Em primeiro lugar, nem sequer é nele inteligível que o recurso interposto se destinasse ao Tribunal Constitucional. Efectivamente, o requerimento de fls.52 não contém qualquer menção ao Tribunal Constitucional, ao recurso de fiscalização concreta de constitucionalidade ou a qualquer preceito legal da qual se pudesse inferir que era um recurso deste tipo que se visava interpor. Ora, quando no requerimento de interposição do recurso não se menciona o tribunal ad quem deve entender-se, segundo um juízo de normalidade, que se pretende interpor recurso ordinário para o tribunal competente inserido na hierarquia própria da ordem jurisdicional a que pertence o tribunal de que se recorre. A mera indicação de que o tema do recurso seria “a inconstitucionalidade dos artigos 33º e 34º do Regime Geral das Contra-Ordenações e Coimas” não é suficiente para que se entenda diversamente, porque a questão de constitucionalidade pode ser discutida perante os restantes tribunais (art.204º da Constituição).
Em segundo lugar, o requerimento não dá cumprimento a qualquer das exigências do artigo 75º-A da Lei nº 28/82, designadamente, não indica a alínea do nº 1 do artigo 70º ao abrigo do qual o recurso é interposto, a norma ou princípio constitucional que se considera violado e (suposto que possa depreender-se daquela referência aos artigos 33º e 34º do regime geral das contra-ordenações que se pretendia recorrer ao abrigo da alínea b) do n.º 1 do art.70º) a peça processual em que o recorrente suscitou a questão da inconstitucionalidade.
Perante um tal concreto circunstancionalismo, nenhuma censura merece o despacho reclamado ao perspectivar, em primeira linha, o recurso como dirigido ao Tribunal da Relação e, consequentemente, ao nem sequer convidar o requerente a fazer as indicações indispensáveis à apreciação dos pressupostos específicos do recurso para o Tribunal Constitucional (nº 5 do artº 75º-A da LTC).
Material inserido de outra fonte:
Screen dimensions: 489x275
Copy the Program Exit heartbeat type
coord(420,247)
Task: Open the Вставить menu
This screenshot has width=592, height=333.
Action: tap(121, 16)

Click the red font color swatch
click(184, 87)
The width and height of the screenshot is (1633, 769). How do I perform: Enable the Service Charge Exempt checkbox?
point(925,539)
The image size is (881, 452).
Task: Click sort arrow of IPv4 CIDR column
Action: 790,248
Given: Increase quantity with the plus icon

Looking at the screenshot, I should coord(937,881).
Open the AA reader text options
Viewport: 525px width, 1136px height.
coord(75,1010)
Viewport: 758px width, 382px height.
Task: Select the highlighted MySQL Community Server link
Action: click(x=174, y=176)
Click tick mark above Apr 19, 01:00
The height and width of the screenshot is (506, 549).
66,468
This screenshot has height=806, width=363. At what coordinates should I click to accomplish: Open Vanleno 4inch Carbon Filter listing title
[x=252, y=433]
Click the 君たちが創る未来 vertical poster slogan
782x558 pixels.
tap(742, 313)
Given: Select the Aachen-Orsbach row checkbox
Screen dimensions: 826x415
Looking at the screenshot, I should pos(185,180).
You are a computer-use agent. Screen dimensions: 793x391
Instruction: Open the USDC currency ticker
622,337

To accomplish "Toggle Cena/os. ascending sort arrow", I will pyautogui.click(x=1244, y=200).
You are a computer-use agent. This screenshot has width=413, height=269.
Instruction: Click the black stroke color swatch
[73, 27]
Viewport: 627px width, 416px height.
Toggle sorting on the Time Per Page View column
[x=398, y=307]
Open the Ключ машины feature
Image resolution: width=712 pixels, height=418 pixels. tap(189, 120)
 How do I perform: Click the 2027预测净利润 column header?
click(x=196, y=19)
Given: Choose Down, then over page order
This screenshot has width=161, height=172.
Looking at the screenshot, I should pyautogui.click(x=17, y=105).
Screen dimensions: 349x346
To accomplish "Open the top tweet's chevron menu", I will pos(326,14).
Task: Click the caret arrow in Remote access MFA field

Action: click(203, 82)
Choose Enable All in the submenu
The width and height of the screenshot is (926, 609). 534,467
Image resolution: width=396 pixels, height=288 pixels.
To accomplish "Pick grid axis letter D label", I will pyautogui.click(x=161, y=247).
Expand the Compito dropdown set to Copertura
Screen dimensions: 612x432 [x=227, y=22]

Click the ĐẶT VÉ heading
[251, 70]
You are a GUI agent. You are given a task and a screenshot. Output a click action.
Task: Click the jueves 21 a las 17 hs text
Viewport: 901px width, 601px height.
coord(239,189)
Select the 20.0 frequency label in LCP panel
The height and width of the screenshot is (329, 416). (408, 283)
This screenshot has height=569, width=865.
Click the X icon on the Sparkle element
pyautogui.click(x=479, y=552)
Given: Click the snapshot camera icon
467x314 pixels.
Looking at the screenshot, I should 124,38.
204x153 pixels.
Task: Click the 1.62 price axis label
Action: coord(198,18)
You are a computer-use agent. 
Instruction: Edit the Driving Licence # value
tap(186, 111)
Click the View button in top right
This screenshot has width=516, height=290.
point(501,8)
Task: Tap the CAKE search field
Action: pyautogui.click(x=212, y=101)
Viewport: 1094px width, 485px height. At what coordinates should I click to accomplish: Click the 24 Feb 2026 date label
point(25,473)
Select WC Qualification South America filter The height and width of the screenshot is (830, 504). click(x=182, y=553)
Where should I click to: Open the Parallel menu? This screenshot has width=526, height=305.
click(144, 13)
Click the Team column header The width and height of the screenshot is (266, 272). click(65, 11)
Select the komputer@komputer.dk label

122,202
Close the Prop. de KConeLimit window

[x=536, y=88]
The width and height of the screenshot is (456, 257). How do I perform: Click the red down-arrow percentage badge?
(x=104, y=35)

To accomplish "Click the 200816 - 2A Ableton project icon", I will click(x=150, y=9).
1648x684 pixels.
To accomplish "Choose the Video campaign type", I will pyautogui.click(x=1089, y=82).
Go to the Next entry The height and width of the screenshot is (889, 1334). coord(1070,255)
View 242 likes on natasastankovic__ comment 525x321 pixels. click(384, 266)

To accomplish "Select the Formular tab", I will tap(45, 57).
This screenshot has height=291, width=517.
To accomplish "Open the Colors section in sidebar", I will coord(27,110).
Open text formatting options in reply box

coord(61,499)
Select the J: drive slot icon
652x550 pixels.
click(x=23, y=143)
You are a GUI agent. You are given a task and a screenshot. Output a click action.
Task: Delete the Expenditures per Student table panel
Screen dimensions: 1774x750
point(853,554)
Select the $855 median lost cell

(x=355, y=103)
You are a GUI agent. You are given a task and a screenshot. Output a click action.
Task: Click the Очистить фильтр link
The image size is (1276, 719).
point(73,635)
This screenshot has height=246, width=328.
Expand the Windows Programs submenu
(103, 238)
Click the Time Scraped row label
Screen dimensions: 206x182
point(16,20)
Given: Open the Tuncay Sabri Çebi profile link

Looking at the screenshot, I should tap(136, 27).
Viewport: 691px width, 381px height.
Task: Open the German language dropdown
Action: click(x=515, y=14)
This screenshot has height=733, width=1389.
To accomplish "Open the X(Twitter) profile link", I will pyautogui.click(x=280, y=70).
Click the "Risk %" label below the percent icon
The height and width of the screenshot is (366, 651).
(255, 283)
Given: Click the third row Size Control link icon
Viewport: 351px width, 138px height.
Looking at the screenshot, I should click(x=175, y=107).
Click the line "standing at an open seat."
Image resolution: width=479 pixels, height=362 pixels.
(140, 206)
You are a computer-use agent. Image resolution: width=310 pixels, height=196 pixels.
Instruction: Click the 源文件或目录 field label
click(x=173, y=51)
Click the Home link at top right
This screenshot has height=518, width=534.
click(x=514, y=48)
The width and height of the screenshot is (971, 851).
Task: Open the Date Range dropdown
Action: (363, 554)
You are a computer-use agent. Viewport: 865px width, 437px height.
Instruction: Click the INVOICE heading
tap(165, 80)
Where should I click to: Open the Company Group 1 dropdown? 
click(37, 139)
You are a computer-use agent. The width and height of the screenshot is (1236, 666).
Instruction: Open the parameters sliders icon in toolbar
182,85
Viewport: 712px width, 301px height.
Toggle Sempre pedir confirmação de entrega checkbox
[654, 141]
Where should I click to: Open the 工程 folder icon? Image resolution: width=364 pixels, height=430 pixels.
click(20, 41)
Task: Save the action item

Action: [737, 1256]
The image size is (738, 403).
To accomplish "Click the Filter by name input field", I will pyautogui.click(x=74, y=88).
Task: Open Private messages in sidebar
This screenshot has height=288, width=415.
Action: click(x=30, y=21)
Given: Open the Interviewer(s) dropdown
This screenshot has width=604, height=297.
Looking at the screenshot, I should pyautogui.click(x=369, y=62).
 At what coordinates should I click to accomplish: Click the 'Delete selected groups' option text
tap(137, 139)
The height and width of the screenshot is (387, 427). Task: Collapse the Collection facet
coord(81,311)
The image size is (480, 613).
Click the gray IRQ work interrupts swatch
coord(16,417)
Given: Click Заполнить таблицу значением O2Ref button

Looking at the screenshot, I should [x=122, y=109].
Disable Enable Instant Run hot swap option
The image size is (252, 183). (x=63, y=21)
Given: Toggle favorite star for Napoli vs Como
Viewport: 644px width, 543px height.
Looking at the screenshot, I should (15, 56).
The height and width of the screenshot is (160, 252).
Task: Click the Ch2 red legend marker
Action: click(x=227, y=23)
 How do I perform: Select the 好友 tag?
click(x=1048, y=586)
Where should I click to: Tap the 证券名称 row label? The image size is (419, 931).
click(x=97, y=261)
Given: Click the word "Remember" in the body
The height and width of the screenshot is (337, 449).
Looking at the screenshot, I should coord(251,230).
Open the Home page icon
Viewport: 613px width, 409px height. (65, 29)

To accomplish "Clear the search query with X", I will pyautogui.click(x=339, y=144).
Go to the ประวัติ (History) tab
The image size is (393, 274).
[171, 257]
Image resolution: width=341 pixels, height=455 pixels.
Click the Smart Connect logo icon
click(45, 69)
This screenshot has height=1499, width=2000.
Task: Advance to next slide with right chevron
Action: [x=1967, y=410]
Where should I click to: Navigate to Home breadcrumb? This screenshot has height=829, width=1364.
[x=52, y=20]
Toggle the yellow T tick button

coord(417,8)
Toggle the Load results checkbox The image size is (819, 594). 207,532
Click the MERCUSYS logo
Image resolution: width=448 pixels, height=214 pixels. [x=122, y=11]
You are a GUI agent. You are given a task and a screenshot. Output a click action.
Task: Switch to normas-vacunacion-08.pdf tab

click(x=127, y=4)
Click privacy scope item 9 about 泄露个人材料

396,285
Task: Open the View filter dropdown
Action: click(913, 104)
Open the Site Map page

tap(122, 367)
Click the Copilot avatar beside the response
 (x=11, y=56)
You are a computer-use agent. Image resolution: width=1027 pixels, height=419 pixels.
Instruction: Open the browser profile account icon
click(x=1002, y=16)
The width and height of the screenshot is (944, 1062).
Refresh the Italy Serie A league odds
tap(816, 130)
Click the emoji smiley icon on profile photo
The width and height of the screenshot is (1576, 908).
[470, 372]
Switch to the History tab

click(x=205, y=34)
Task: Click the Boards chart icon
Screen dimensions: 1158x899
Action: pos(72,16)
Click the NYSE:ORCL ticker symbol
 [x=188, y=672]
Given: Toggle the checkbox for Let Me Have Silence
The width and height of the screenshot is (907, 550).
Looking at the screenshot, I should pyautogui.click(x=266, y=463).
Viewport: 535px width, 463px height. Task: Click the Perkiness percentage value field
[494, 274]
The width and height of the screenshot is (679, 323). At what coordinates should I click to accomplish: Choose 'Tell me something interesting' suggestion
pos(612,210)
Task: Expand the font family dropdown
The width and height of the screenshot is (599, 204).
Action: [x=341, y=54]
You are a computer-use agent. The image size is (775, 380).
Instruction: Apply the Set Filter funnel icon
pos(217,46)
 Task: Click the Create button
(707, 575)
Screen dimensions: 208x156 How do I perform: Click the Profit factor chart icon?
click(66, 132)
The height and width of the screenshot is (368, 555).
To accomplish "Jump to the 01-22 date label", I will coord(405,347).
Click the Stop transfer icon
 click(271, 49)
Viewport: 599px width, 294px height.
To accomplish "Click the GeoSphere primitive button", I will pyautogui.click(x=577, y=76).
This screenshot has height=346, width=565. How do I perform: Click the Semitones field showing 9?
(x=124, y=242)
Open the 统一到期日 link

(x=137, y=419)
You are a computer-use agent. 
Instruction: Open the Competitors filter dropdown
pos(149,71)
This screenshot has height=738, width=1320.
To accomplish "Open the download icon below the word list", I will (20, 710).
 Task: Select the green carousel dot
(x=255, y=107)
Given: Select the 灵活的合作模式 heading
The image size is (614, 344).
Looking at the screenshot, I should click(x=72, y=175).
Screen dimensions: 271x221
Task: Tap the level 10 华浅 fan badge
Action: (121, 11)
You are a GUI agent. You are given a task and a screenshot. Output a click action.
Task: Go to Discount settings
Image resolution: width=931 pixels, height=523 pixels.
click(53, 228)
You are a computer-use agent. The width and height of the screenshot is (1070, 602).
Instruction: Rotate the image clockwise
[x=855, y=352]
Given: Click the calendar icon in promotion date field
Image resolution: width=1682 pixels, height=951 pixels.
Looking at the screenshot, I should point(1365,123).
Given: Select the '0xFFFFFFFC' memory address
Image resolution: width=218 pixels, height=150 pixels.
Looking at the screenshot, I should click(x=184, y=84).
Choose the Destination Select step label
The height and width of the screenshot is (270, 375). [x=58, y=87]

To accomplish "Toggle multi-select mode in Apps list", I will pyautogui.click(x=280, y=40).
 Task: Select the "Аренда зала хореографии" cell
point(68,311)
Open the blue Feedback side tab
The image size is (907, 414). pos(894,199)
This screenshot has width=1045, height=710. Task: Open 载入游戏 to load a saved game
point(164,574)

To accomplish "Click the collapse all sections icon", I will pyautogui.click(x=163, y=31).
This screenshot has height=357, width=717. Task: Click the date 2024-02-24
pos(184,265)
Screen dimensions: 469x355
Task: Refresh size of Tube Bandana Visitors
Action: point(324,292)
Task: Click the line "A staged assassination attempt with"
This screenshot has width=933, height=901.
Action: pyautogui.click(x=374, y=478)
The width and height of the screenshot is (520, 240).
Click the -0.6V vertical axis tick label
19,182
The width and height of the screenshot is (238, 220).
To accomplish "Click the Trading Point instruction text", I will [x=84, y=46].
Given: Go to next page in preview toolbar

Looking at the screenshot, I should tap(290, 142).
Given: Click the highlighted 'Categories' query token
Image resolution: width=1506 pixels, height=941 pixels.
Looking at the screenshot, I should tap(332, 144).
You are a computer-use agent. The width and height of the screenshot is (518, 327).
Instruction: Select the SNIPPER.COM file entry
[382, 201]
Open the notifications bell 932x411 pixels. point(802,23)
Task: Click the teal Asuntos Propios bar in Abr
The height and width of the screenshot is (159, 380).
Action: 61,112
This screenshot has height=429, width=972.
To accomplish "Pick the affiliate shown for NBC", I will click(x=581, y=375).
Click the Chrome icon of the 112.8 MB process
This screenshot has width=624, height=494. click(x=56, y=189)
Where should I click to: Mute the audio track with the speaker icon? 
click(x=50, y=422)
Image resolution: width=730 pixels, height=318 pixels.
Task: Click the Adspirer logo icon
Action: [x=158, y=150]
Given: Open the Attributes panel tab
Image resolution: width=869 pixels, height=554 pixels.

De todo o modo sucede que o reclamante nem agora, na fase de reclamação, supriu tais deficiências. Ficou apenas certo que, afinal, pretendia recorrer para o Tribunal Constitucional. As demais deficiências permanecem e com elas a impossibilidade de apreciar os pressupostos específicos do recurso de constitucionalidade, como seria indispensável ao provimento da reclamação.
Com efeito, fazendo a decisão caso julgado quanto à admissibilidade do recurso, nos termos do nº 4 do artigo 77º da Lei nº 28/82, é pressuposto do provimento da reclamação que estejam reunidas todas as condições para que o Tribunal Constitucional possa resolver definitivamente, no momento em que a aprecia, sobre a admissibilidade do recurso. Daí que o reclamante, quando não lhe tenha sido dada oportunidade de supri-las perante o tribunal a quo, tenha de aproveitar a reclamação para colmatar espontaneamente as deficiências do requerimento que possam obstar à admissão do recurso, sob pena de ver o indeferimento confirmado.
5. - O que antecede seria suficiente para a improcedência da reclamação. Mas a isto acresce uma razão, se assim pode dizer-se, ainda mais definitiva.
O despacho reclamado admitindo – num plano de apreciação subsidiária, já o dissemos - a hipótese de o recorrente pretender interpor recurso para o Tribunal Constitucional, considerou o recurso inadmissível por não esgotamento dos recursos ordinários, nos termos do nº 2 do artigo 70º da Lei nº 28/82.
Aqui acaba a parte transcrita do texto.